Task instructions:
Please rewrite the items in the part that opens with the line containing "Given: Click the clock icon beside Date to" and closes with the line containing "point(113,247)" as a two-column CSV headed text and answer. Give one row per item, with its text and its answer each in a single quoted field and any line breaks turned into spaces.

Extracted data:
(begin)
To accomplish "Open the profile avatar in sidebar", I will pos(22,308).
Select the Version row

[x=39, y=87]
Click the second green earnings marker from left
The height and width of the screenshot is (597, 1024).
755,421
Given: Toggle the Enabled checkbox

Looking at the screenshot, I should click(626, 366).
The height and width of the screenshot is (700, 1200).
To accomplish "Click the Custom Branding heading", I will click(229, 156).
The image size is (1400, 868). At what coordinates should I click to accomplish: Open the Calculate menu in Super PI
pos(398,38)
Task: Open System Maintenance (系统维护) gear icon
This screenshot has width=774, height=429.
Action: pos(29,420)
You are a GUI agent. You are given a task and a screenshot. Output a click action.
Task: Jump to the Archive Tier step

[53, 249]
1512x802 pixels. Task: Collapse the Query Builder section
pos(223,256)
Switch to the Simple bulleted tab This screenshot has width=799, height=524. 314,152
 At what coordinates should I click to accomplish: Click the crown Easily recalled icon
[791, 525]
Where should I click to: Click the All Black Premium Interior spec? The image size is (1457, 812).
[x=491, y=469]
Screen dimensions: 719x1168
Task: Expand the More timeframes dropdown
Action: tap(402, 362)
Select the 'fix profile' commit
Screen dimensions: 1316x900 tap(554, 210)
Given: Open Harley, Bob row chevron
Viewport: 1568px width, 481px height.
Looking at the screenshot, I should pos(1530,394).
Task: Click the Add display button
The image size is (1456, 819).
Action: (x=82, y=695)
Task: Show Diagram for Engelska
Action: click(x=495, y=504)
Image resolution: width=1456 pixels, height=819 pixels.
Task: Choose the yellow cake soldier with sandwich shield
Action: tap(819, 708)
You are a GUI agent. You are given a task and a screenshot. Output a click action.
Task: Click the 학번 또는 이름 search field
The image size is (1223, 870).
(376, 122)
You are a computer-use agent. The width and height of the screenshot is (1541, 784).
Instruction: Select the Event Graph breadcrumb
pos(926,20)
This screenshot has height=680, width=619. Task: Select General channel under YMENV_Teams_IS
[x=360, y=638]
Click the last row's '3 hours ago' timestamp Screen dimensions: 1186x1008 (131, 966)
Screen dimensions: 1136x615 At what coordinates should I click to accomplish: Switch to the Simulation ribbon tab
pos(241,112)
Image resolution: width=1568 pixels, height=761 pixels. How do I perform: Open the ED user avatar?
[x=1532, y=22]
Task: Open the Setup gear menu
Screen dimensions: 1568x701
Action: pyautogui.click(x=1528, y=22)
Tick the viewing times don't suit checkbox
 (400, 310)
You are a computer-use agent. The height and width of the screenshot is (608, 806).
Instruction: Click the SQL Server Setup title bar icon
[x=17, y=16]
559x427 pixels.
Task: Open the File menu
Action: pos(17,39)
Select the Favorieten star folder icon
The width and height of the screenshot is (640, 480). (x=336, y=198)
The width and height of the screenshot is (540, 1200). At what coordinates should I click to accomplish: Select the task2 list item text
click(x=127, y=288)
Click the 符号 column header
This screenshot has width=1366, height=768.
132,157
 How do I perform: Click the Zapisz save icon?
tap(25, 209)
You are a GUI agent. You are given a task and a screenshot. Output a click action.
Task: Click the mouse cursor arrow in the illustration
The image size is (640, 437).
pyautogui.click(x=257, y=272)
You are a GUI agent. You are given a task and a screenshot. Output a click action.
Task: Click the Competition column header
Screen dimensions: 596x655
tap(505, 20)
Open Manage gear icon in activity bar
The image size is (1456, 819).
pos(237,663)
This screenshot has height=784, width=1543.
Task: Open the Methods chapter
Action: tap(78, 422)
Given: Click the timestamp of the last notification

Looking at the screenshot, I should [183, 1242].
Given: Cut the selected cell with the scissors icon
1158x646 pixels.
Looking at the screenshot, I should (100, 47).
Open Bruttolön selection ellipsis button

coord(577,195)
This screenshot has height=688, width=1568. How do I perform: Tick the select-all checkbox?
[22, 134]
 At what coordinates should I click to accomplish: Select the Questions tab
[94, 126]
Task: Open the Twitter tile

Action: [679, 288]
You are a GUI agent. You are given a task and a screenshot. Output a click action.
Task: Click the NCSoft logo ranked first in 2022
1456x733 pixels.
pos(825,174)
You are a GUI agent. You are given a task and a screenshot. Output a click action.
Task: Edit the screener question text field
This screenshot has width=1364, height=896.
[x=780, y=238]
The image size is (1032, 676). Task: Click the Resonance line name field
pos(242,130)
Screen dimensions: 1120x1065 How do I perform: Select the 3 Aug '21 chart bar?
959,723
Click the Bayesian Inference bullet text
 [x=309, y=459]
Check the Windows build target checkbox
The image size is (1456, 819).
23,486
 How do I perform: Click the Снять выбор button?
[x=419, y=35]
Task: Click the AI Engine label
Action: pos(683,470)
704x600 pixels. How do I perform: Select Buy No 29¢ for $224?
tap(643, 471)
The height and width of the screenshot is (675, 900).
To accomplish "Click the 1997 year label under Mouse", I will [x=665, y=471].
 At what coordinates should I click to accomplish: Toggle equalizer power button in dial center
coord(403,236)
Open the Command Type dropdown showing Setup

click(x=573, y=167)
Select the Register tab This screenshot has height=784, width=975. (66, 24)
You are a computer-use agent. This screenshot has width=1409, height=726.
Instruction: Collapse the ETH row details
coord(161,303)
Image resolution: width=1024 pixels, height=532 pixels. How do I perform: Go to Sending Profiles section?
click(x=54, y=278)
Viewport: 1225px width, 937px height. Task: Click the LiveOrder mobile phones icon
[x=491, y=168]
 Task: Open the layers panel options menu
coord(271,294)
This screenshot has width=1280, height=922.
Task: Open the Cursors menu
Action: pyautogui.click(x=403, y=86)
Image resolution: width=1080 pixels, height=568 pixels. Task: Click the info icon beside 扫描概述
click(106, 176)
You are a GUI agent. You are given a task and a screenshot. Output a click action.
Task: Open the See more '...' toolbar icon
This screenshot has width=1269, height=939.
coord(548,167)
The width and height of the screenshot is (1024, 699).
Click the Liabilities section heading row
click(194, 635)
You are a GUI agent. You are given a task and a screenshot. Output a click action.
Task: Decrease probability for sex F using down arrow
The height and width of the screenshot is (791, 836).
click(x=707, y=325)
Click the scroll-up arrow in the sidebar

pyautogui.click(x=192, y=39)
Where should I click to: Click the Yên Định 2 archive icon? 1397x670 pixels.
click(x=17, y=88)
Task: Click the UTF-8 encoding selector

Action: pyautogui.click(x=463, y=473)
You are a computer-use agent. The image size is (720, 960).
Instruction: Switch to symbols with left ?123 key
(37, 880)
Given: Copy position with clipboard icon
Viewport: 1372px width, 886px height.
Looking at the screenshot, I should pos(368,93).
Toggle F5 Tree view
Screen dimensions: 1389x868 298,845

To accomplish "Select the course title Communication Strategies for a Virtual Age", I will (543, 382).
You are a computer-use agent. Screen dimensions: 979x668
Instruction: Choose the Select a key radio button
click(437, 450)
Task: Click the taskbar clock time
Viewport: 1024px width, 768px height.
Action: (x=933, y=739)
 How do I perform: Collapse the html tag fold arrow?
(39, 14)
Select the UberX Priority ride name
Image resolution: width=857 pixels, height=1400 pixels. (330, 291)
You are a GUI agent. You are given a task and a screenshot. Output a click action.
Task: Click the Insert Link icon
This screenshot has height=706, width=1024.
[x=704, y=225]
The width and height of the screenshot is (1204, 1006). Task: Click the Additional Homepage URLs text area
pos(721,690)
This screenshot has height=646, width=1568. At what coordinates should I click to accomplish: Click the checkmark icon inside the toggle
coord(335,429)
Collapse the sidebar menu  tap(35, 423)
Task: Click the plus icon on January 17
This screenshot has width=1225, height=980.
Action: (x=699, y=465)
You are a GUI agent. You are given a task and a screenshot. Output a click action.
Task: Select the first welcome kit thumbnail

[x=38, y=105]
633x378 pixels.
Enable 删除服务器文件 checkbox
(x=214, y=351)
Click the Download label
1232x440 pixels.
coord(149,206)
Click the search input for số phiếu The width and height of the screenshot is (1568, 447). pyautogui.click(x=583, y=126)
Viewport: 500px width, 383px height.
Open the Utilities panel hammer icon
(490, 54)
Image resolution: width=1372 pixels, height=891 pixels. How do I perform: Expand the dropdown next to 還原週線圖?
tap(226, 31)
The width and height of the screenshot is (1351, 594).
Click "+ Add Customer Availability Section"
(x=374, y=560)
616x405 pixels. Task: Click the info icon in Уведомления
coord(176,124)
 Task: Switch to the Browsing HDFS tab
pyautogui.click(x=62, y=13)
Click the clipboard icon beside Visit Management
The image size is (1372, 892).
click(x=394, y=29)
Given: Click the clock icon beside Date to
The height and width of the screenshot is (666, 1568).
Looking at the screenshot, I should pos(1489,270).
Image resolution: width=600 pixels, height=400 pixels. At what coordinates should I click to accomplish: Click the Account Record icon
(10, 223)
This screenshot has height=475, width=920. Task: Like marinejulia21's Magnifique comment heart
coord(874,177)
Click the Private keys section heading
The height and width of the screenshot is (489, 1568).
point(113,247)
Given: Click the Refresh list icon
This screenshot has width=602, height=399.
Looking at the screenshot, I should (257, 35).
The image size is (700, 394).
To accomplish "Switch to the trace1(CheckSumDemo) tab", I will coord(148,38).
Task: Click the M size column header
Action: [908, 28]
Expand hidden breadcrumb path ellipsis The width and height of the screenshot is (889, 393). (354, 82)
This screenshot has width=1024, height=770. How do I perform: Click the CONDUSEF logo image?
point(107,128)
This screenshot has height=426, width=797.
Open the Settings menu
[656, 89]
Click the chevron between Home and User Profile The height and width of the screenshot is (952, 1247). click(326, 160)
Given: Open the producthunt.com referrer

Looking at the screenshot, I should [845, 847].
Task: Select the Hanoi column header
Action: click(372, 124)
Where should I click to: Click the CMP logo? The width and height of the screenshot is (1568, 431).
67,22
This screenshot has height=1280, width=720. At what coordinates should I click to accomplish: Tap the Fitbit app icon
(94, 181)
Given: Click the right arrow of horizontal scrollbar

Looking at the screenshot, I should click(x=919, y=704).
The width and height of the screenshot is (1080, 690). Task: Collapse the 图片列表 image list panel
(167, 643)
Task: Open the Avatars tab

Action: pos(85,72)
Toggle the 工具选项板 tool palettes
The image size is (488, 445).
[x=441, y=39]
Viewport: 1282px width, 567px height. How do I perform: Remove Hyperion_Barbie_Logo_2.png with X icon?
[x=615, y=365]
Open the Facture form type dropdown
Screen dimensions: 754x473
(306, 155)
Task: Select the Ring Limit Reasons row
(end)
Complete answer:
text,answer
"Given: Click the clock icon beside Date to The height and width of the screenshot is (666, 1568).","Looking at the screenshot, I should pos(1489,270)."
"Image resolution: width=600 pixels, height=400 pixels. At what coordinates should I click to accomplish: Click the Account Record icon","(10, 223)"
"This screenshot has height=475, width=920. Task: Like marinejulia21's Magnifique comment heart","coord(874,177)"
"Click the Private keys section heading The height and width of the screenshot is (489, 1568).","point(113,247)"